AUTHOR=Huang Qiaorong , Yuan Yefeng , Gong Juanjuan , Zhang Tianjiao , Qi Zhan , Yang Xiumin , Li Wei , Wei Aihua 

TITLE=Identification of a Novel MLPH Missense Mutation in a Chinese Griscelli Syndrome 3 Patient

JOURNAL=Frontiers in Medicine

VOLUME=Volume 9 - 2022

YEAR=2022

URL=https://www.frontiersin.org/journals/medicine/articles/10.3389/fmed.2022.896943

DOI=10.3389/fmed.2022.896943

ISSN=2296-858X

ABSTRACT=Melanophilin (MLPH) functions as a linker between RAB27A and myosin Va (MYO5A) in regulating skin pigmentation in the melanosome transport process. The RAB27A-MLPH- MYO5A ternary protein complex is required for anchoring mature melanosomes in the peripheral actin filaments of melanocytes for subsequent transfer to adjacent keratinocytes.

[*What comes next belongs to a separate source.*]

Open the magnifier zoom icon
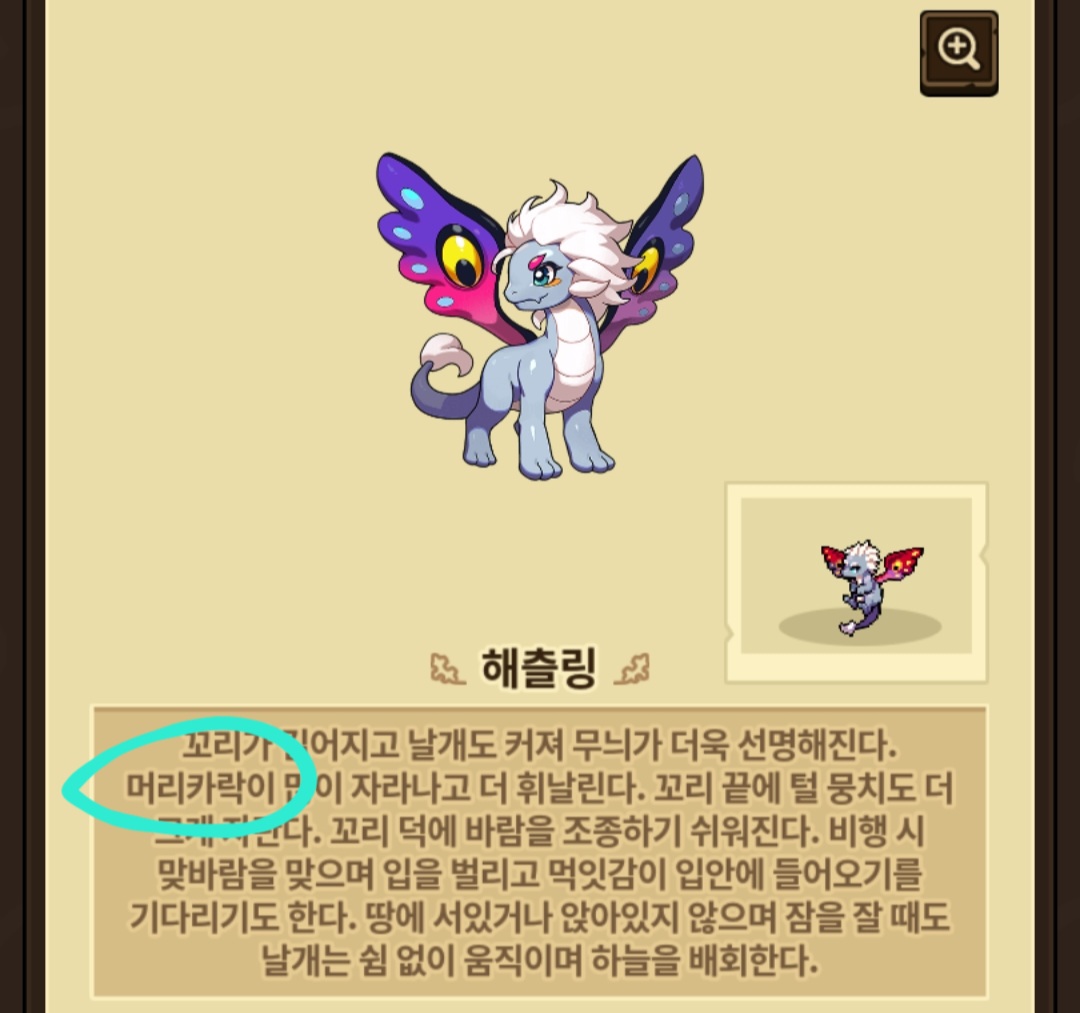 [959, 53]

Griscelli syndrome type 3 (GS3) is caused by mutations in the MLPH gene. There are only five variants of MLPH associated with GS3 that have been reported so far. Here, we reported the first GS3 patient in a Chinese population. The proband carried a novel homozygous missense mutation (c.73G>C; p.D25H), residing in the conserved Slp homology domain of MLPH, and presented with hypomelanosis of the hair, eyebrows, and eyelashes. Light microscopy revealed the presence of abnormal pigment clumping in his hair shaft. In silico tools predicted this MLPH variant to be pathogenic. Using immunoblotting and immunofluorescence analysis, we demonstrated the MLPH (D25H) variant had an inhibitory effect on melanosome transport by exhibiting perinuclear melanosome aggregation in melanocytes, and greatly reduced its binding to RAB27A although the protein level of MLPH in the patient was not changed. Our findings suggest that MLPH (D25H) is a pathogenic variant which expands the genetic spectrum of MLPH gene.